__ABOUT THIS EXERCISE__: Copy out the data so that nothing differs from the original.

__PROVIDED RECORDS__:
----------------------------------------
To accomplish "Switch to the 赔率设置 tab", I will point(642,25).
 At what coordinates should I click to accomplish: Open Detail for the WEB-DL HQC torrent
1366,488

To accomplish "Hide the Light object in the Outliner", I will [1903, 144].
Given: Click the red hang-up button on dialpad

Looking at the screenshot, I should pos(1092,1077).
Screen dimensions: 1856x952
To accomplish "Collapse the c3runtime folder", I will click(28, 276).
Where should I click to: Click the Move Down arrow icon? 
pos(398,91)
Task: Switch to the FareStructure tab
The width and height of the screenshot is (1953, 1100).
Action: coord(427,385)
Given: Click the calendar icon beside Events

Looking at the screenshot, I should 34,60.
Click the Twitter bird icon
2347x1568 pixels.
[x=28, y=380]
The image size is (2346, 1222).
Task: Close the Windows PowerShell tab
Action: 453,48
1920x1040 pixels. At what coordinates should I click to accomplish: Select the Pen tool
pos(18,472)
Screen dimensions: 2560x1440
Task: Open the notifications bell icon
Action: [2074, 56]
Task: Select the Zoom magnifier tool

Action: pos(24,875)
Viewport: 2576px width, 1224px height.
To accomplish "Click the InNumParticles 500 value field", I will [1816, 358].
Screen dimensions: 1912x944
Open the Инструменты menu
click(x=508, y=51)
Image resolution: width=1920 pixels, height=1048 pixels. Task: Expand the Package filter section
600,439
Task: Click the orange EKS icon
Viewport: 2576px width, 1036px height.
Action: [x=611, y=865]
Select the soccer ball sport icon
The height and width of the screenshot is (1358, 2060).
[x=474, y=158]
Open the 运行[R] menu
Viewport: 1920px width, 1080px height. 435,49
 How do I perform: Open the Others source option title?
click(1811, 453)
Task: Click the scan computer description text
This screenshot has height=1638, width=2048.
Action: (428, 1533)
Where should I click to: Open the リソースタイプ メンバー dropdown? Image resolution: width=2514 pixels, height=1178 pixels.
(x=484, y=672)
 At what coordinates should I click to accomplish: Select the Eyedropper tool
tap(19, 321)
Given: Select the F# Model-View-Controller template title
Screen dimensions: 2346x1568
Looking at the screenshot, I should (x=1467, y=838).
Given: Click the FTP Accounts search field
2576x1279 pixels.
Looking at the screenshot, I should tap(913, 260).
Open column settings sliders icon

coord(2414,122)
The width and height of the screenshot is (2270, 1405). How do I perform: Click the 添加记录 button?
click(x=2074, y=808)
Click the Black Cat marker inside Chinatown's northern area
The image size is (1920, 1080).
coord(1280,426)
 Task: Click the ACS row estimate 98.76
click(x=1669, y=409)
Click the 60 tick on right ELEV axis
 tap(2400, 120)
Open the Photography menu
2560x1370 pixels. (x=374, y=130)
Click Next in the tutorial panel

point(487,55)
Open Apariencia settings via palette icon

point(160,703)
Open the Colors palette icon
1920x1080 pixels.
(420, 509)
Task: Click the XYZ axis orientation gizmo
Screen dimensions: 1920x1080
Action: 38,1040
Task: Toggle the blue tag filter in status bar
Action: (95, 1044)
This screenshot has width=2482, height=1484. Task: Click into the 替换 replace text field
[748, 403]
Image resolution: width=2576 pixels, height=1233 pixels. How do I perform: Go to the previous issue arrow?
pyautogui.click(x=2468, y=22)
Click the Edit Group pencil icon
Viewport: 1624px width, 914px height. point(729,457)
----------------------------------------
__FINAL ANSWER__:
To accomplish "Switch to the 赔率设置 tab", I will point(642,25).
 At what coordinates should I click to accomplish: Open Detail for the WEB-DL HQC torrent
1366,488

To accomplish "Hide the Light object in the Outliner", I will [1903, 144].
Given: Click the red hang-up button on dialpad

Looking at the screenshot, I should pos(1092,1077).
Screen dimensions: 1856x952
To accomplish "Collapse the c3runtime folder", I will click(28, 276).
Where should I click to: Click the Move Down arrow icon? 
pos(398,91)
Task: Switch to the FareStructure tab
The width and height of the screenshot is (1953, 1100).
Action: coord(427,385)
Given: Click the calendar icon beside Events

Looking at the screenshot, I should 34,60.
Click the Twitter bird icon
2347x1568 pixels.
[x=28, y=380]
The image size is (2346, 1222).
Task: Close the Windows PowerShell tab
Action: 453,48
1920x1040 pixels. At what coordinates should I click to accomplish: Select the Pen tool
pos(18,472)
Screen dimensions: 2560x1440
Task: Open the notifications bell icon
Action: [2074, 56]
Task: Select the Zoom magnifier tool

Action: pos(24,875)
Viewport: 2576px width, 1224px height.
To accomplish "Click the InNumParticles 500 value field", I will [1816, 358].
Screen dimensions: 1912x944
Open the Инструменты menu
click(x=508, y=51)
Image resolution: width=1920 pixels, height=1048 pixels. Task: Expand the Package filter section
600,439
Task: Click the orange EKS icon
Viewport: 2576px width, 1036px height.
Action: [x=611, y=865]
Select the soccer ball sport icon
The height and width of the screenshot is (1358, 2060).
[x=474, y=158]
Open the 运行[R] menu
Viewport: 1920px width, 1080px height. 435,49
 How do I perform: Open the Others source option title?
click(1811, 453)
Task: Click the scan computer description text
This screenshot has height=1638, width=2048.
Action: (428, 1533)
Where should I click to: Open the リソースタイプ メンバー dropdown? Image resolution: width=2514 pixels, height=1178 pixels.
(x=484, y=672)
 At what coordinates should I click to accomplish: Select the Eyedropper tool
tap(19, 321)
Given: Select the F# Model-View-Controller template title
Screen dimensions: 2346x1568
Looking at the screenshot, I should (x=1467, y=838).
Given: Click the FTP Accounts search field
2576x1279 pixels.
Looking at the screenshot, I should tap(913, 260).
Open column settings sliders icon

coord(2414,122)
The width and height of the screenshot is (2270, 1405). How do I perform: Click the 添加记录 button?
click(x=2074, y=808)
Click the Black Cat marker inside Chinatown's northern area
The image size is (1920, 1080).
coord(1280,426)
 Task: Click the ACS row estimate 98.76
click(x=1669, y=409)
Click the 60 tick on right ELEV axis
 tap(2400, 120)
Open the Photography menu
2560x1370 pixels. (x=374, y=130)
Click Next in the tutorial panel

point(487,55)
Open Apariencia settings via palette icon

point(160,703)
Open the Colors palette icon
1920x1080 pixels.
(420, 509)
Task: Click the XYZ axis orientation gizmo
Screen dimensions: 1920x1080
Action: 38,1040
Task: Toggle the blue tag filter in status bar
Action: (95, 1044)
This screenshot has width=2482, height=1484. Task: Click into the 替换 replace text field
[748, 403]
Image resolution: width=2576 pixels, height=1233 pixels. How do I perform: Go to the previous issue arrow?
pyautogui.click(x=2468, y=22)
Click the Edit Group pencil icon
Viewport: 1624px width, 914px height. point(729,457)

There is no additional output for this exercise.